Spark's broadcast variable works well for small amount of data, but memory
issues become mounting when broadcasting large amount of the data. For bucket
join, the table to be broadcast isn't necessary small. To make things worth,
Spark needs to keep the variable live at the driver, even after the variable is
broadcast. For this reason, we are considering to use MR's way to broadcast the
small tables. I'm working on a writeup and create subtasks for this piece.
Hopefully, we can reuse or clone quite some amount of code.
{quote}
the reason why not use Spark's broadcast variables is the size of table of
bucket join maybe large and it will require the large memory from driver? If
yes, can we only implement map join by spark broadcasting as
[broadcasting|https://github.com/JerryLead/SparkInternals/blob/master/markdown/english/7-Broadcast.md]

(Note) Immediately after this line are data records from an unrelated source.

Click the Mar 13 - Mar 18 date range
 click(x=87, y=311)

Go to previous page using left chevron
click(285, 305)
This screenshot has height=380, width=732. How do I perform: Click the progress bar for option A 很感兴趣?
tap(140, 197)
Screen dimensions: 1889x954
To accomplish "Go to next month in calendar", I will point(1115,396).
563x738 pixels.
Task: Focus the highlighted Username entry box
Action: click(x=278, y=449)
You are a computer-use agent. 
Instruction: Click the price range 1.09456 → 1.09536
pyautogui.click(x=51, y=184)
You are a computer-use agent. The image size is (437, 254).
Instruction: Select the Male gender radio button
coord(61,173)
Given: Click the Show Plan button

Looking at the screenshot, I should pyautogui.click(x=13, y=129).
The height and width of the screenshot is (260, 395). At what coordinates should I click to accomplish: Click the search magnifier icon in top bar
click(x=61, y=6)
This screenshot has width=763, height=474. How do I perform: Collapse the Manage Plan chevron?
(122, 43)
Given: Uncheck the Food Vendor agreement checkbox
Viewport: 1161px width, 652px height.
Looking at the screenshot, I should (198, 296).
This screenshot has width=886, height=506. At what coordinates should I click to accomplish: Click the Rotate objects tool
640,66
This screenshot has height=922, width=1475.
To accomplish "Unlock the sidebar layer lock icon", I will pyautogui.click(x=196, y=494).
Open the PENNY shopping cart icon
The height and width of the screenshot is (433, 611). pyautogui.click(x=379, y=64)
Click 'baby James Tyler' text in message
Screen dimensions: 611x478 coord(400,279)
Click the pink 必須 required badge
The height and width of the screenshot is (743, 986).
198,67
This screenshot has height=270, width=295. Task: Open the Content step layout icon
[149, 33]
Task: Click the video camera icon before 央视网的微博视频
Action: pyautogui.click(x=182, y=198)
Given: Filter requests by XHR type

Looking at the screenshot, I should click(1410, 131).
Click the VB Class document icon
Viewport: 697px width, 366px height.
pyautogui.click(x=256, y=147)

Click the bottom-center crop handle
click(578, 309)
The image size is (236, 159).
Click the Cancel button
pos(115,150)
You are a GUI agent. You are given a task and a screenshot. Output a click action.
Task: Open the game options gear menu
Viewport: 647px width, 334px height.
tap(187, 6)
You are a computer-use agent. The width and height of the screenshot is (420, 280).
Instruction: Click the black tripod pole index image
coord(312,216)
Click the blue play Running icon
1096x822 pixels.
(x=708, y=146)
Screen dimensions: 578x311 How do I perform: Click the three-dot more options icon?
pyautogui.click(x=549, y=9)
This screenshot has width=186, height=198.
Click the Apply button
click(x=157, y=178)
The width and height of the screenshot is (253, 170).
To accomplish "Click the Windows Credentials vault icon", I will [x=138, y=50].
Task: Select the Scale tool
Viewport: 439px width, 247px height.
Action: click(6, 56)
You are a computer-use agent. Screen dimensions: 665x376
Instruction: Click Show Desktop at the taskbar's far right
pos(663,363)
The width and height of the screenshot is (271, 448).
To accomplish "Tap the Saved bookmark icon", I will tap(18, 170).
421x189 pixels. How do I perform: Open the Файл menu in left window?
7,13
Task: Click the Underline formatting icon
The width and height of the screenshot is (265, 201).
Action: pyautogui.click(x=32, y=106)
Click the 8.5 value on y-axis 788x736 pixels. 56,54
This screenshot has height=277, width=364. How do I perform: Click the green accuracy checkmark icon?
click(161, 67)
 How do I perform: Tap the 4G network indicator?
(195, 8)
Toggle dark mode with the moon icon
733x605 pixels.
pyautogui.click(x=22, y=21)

shows performance advantage over distribute cache? Appreciate to get some
suggestion.
{quote}
Broadcasting shared variables is a very handy feature. In Hadoop we have the
DistributedCache and it's used in many situations. For example, parameters of
-libjars are sent to all nodes by using DistributedCache. However in Hadoop
broadcasted data needs to be uploaded to HDFS first and it has no mechanism to
share data between tasks in the same node. Say if some node needs to process 4
mappers coming from the same job, then the broadcast variable will be stored 4
times in this node (one copy in each mapper's working directory). An advantage
of this approach is that by using HDFS we won't have the bottleneck problem
since HDFS does the job of cutting data into blocks and distributing them
across the cluster.
For Spark, broadcast cares about sending data to all nodes as well as letting
tasks of the same node share data. Spark's block manager solves the problem of
sharing data between tasks in the same node. Storing shared data in local block
manager with a storage level at memory + disk guarantees that all local tasks
can access the shared data, in this way we avoid storing multiple copies. Spark
has 2 broadcast implementations. The traditional HttpBroadcast has the
bottleneck problem around the driver node. TorrentBroadcast solves this problem
but it starts slower since it only accelerate the broadcast after some amount
of blocks fetched by executors. Also in Spark, the reconstitution of original
data from data blocks needs some extra memory space.
In fact Spark also tried an alternative called TreeBroadcast. Interested reader
can check the technical report: Performance and Scalability of Broadcast in
Spark.
{quote}
> Broadcasting small table for Hive on Spark
> ------------------------------------------
>
> Key: HIVE-16046
> URL: https://issues.apache.org/jira/browse/HIVE-16046
> Project: Hive
> Issue Type: Bug
> Reporter: liyunzhang_intel
>
> currently the spark plan is
> {code}
> 1. TS(Small table)->Sel/Fil->HashTableSink
>
> 2. TS(Small table)->Sel/Fil->HashTableSink
>
>
> 3. HashTableDummy --
> |
> HashTableDummy --
> |
> RootTS(Big table) ->Sel/Fil ->MapJoin
> -->Sel/Fil ->FileSink
> {code}
> 1. Run the smalltable SparkWorks on Spark cluster, which dump to
> hashmap file
> 2. Run the SparkWork for the big table on Spark cluster. Mappers
> will lookup the smalltable hashmap from the file using HashTableDummy’s
> loader.
> The disadvantage of current implementation is it need long time to distribute
> cache the hash table if the hash table is large. Here want to use
> sparkContext.broadcast() to store small table although it will keep the
> broadcast variable in driver and bring some performance decline on driver.
> [~Fred], [~xuefuz], [~lirui] and [~csun], please give some suggestions on it.